Saturday, April 11, 2009

1: Centralia and that

First post on my new web log. 

Hi.


....




I think I'll review one of my favourite albums for the sake of something to do. 


Here you go.




Centralia (2007)
Car-Bomb
Relapse Records


Centralia, the debut of the aptly named Car Bomb (a band who by their own admission are akin to "a jet engine propelling gravel into your skull"), is damn near perfect. It's 32 minutes of flawlessly crafted, incredibly well written, technical... something. Unlike 90% of bands you'll hear, it's nearly impossible to glean many influences from listening to their music alone (they list Bjork and Meshuggah as amongst their favourites)so you need to think up long contrived, and slightly comedic sentences to try to do them justice. Think Experimental-Metal meets Hardcore and Faith No More in a crack den run by Carl Jung and Dante Alighieri and you're in the right mindset. From the opening drum roll of Pieces of You, the album launches into a series of seriously spazzed out, yet totally cohesive math-metal vignettes on the subject of existance. Basically, if you enjoy getting punched in the face with wisdom, you'll love these guys.

Highlights include the 28 second long Rid (Pure, stop-start calculated noise), the almost-rapped vocals of Cellophane Stilletto and Best Intentions, the sheer insanity of His Eyes and (in my opinion) the bands centrepiece; that freaky harmonic thing the guitarist does throughout the album. I have no clue how he does it, but it adds this intense, frenetic energy to the music in all the right places, most notably towards the end of Hypnotic Worm.

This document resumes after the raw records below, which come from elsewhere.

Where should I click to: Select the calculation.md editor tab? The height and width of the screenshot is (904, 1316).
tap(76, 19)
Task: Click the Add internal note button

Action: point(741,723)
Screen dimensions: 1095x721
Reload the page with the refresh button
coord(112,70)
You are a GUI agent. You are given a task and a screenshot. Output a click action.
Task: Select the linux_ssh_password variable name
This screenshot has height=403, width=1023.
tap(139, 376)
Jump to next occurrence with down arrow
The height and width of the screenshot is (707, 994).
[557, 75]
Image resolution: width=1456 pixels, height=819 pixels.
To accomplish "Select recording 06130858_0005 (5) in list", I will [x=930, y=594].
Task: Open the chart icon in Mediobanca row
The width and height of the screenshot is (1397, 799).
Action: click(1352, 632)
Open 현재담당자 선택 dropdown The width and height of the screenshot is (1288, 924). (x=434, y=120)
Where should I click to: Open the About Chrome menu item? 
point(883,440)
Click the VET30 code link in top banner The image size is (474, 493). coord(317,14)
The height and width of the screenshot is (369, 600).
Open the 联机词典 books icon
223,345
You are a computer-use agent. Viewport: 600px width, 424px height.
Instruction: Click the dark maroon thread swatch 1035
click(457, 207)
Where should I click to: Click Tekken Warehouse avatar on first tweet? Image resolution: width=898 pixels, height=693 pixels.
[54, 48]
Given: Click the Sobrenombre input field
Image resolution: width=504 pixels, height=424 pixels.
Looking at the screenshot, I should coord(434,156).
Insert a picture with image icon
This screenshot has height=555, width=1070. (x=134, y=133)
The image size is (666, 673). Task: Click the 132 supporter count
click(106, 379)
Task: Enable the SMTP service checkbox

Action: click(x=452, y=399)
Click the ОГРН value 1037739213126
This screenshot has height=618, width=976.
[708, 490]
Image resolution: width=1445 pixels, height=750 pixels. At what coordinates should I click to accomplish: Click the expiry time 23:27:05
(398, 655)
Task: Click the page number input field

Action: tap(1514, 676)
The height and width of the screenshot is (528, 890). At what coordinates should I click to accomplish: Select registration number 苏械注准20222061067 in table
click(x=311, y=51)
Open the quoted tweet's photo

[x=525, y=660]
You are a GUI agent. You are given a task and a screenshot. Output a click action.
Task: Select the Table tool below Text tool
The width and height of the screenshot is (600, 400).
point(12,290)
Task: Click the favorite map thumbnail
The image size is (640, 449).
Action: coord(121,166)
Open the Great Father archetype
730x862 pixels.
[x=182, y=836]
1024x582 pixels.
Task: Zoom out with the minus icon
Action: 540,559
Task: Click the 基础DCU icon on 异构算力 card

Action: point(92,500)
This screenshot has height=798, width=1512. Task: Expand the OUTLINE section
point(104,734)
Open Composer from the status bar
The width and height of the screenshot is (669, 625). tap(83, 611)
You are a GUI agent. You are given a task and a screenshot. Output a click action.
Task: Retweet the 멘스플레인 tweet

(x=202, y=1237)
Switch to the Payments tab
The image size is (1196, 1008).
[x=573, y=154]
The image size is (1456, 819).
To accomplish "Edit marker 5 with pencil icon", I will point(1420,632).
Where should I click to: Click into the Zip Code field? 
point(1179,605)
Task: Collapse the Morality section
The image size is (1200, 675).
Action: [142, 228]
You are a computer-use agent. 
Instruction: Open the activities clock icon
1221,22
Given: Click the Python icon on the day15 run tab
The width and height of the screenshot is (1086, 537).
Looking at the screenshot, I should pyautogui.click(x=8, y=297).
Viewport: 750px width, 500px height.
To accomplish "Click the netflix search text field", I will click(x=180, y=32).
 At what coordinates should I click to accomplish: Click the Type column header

Pure musical gold.

As continuing my attempt to describe to the music in words could never be truely do it many favours, let's focus on the lyics for a moment;

Caught up in a frenzy like rats crawling on there belly
Staying low to the ground to escape the hundred-million K

Reasoning technology has never soothed the taste of ease
That's running from our lips to blind us in our greedy eyes

Force us to pave the blind shroud of hell.

This machine was built from the 
Metal that we scraped 
After the last world war
Hunger for blood
During peace time
Advance
(Best Intetions)

Now, I'm not sure how many of you listen to metal, but if you want a frame of reference to gauge these lyrics by;
 
Do I have the strength to know how I'll go? 
Can I find it inside to do what I should have known? 
Do I have the strength to know how I'll go? 
Can I find it inside to do what I should have known? 

My lifestyle determines my deathstyle 
(Life is pain) 
Rising tide pushes to the other side 
(Life is pain) 
My lifestyle determines my deathstyle 
(Life is pain) 
Rising tide pushes to the other side 
(It's all the same) 
(Frantic from Metallica's best selling St. Anger album)

Ok, I'll admit that Metallica never really stood a chance here, but I figured I should probably contrast Car Bomb's virtually unknown ode-to-an-atom-bomb to a single that got to #21 in the US Billboard's top 200 chart. I'm unsure whether or not that's a testament to the writing prowess of chaps in Car-Bomb, or a damning piece of evidence against the intelligence of the general population of the US...

At any rate the album's best moment happens to be it's last. The final track HN51 (named for the strain of bird-flu that may kill us all [Metallica reference hurrr]) is perhaps one of the most haunting pieces of music I have ever heard in my life. It the first half consists of a rather flowery description of the symptoms that the eponymous disease entails, drawled rhythmically over a guitar sounds like a swarm of locusts, coming to fuck you up. The piece climaxes (and ends) with the vocalist screaming at you, with balls out;

The ending is coming prepare for the eradication
The ending is coming
Annihilation coming

With sentiments of finality and futile apocalyptic-desperation, I could honestly not think of a better ending to that album, nor to this review.